Ma a questo punto emerge il tratto più in salita, più nascosto: e cioè che l’agire si fonda sulla persuasione della trasformabilità del mondo. «A partire dai greci — prosegue Severino — la trasformazione è intesa come un andare dal nulla all’essere; ed è proprio questo andare la radice di fondo dell’errare, dove l’errare di cui si sta parlando è qualcosa di essenzialmente più decisivo di qualsiasi colpa originaria o peccato delle origini: è l’abisso più profondo di ogni altro in cui l’uomo può venire a trovarsi, nel quale egli vive e pensa le cose come un nulla».

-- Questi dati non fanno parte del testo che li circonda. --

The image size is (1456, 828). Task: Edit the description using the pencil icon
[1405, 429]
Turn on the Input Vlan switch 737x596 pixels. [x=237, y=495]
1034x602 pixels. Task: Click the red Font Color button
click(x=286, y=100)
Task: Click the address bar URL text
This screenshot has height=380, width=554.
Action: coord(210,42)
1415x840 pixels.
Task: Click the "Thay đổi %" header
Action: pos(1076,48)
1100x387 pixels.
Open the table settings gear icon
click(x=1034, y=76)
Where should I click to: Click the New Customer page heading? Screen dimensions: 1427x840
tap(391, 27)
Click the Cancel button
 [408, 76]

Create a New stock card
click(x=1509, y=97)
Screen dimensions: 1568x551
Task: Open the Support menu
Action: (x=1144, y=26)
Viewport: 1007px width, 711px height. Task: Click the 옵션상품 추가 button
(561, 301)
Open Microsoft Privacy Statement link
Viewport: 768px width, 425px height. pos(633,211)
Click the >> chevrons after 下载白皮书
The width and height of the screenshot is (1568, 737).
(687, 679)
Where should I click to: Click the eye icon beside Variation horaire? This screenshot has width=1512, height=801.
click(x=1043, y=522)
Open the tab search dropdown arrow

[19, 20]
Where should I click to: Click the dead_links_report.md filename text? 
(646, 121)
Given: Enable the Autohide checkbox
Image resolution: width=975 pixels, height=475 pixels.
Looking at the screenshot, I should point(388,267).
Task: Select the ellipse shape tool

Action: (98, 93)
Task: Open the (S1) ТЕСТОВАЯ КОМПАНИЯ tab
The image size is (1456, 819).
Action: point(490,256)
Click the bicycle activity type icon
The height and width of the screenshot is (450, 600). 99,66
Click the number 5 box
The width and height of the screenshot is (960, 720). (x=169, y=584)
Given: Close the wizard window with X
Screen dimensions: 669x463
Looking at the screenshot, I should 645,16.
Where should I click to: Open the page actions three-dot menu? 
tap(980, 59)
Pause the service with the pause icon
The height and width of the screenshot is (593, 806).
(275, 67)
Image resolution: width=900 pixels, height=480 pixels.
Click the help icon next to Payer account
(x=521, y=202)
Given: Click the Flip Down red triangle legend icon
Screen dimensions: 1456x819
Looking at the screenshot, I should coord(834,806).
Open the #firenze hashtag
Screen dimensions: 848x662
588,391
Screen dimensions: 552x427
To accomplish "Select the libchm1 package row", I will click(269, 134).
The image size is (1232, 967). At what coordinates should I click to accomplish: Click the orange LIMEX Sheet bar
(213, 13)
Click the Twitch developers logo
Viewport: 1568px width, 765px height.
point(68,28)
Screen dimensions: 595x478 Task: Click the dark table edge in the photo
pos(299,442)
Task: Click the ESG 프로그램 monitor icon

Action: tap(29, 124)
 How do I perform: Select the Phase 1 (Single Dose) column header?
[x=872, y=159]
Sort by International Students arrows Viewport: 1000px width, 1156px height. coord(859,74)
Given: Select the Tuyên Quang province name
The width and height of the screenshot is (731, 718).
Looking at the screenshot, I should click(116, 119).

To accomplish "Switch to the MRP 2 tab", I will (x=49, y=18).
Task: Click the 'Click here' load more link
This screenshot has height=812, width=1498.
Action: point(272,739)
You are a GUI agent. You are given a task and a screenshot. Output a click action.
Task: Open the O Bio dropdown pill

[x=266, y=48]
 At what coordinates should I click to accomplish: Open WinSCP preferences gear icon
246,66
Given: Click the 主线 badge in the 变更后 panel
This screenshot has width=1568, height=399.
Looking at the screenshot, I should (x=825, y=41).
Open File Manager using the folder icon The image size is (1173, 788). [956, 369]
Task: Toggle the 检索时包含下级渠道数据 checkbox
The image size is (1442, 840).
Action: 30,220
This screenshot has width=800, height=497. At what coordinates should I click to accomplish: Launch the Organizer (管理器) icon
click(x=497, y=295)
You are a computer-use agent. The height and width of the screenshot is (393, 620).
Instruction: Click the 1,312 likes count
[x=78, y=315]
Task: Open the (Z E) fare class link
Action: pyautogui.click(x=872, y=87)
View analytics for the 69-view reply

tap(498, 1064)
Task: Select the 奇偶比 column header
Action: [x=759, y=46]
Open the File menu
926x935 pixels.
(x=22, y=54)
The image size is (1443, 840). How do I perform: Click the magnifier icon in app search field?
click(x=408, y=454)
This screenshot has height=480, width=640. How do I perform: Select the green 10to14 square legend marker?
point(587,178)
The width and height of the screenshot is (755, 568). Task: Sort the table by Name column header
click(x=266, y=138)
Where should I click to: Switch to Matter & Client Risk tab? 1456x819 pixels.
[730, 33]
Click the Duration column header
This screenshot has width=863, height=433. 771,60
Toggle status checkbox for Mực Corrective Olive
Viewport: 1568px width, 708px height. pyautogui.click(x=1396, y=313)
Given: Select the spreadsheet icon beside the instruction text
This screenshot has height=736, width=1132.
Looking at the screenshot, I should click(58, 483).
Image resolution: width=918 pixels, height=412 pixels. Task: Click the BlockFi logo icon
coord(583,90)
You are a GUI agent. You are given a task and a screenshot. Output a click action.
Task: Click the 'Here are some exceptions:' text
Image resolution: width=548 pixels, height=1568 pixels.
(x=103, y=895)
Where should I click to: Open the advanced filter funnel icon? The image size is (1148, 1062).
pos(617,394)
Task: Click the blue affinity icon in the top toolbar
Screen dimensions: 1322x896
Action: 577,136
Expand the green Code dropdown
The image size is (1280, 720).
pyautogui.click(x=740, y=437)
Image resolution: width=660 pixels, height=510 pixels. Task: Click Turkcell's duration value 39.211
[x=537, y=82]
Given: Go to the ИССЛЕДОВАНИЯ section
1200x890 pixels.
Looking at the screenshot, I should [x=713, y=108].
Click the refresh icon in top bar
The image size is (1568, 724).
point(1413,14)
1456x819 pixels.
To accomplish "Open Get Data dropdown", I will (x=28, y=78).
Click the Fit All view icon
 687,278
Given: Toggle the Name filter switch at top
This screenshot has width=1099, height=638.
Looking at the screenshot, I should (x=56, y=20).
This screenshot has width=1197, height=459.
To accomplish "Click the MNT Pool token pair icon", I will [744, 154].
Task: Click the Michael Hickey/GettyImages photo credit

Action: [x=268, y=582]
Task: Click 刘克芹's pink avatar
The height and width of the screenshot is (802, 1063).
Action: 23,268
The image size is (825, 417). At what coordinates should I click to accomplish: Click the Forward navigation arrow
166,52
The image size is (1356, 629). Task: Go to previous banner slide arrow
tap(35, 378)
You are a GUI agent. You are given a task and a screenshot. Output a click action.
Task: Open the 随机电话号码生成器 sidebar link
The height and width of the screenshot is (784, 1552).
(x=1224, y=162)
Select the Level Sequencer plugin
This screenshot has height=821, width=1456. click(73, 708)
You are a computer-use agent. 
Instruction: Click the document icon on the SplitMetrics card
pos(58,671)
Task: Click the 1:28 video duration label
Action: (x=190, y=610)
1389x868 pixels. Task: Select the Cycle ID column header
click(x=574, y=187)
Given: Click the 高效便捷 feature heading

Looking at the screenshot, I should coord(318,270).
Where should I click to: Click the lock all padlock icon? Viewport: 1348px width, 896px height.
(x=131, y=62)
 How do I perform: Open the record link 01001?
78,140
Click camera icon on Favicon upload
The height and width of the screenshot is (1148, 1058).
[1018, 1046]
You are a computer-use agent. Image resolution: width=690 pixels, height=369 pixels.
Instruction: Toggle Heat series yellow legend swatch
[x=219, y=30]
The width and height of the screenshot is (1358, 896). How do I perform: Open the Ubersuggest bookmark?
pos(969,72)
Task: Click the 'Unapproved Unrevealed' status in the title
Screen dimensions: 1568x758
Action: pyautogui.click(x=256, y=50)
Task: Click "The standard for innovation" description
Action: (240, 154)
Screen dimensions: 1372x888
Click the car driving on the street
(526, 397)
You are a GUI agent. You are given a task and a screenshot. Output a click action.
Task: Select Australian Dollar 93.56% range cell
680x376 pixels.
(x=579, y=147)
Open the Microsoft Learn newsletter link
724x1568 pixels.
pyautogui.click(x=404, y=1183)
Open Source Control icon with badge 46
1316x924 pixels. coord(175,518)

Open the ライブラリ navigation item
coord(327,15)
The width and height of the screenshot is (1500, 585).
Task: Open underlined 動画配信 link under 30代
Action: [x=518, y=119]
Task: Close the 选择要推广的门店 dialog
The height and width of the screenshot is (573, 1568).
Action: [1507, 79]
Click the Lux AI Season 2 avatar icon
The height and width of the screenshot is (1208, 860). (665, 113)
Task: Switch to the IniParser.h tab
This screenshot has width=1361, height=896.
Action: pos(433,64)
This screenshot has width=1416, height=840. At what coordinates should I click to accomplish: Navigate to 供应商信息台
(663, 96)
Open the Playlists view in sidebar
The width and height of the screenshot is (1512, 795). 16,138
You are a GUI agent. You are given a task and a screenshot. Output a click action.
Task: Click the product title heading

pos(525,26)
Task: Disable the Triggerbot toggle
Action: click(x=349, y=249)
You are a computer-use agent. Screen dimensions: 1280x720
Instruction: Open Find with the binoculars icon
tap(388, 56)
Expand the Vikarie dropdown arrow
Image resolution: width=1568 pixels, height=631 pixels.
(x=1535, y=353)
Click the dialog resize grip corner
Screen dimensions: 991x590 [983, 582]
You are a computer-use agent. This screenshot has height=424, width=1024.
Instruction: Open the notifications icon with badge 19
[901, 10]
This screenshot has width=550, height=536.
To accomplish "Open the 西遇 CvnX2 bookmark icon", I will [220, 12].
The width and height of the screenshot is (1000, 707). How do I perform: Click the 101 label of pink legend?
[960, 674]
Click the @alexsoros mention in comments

Dicevamo che la struttura del libro è divisa in tre sezioni. Ciò ha consentito a Severino di puntualizzare ulteriormente, approfittando di tale caratteristica. Per esempio, la prima di esse è intitolata «Scambio delle parti e alienazione della verità». «Alienazione della verità» significa per il filosofo essersi trovati nell’abisso già ricordato: la verità autentica non è più quella della tradizione filosofica, di cui il pensiero scientifico si è liberato. «Ma — aggiunge — anche la filosofia del nostro tempo si è liberata dalla verità della tradizione e per questo si trova in quell’abisso, cioè nell’alienazione della verità autentica». E che dire dello «Scambio delle parti»? Per il pensatore è uno dei fenomeni emergenti dell’alienazione della verità e consiste nel rovesciamento per cui il mezzo, grazie al quale l’agire raggiunge il proprio scopo, è destinato a diventare lo scopo di questo agire. Ci offre un esempio: «Nel cristianesimo la prassi poetica ha come scopo la glorificazione di Dio. Accade già nella poesia cristiana, già in Dante che passa la sua vita a poetare: la glorificazione di Dio diventa il mezzo per la realizzazione del canto poetico, che da mezzo si trasforma in scopo».
In sintesi diremo che Severino vede alla radice della storia dell’Occidente, in concetti quali azione, volontà, potenza, l’alienazione più profonda della verità, o meglio l’estremo disfarsi della verità. Il verbo disfarsi va inteso come nel caso in cui ci si disfa di una ricchezza e si resta impoveriti. O forse: disfatti.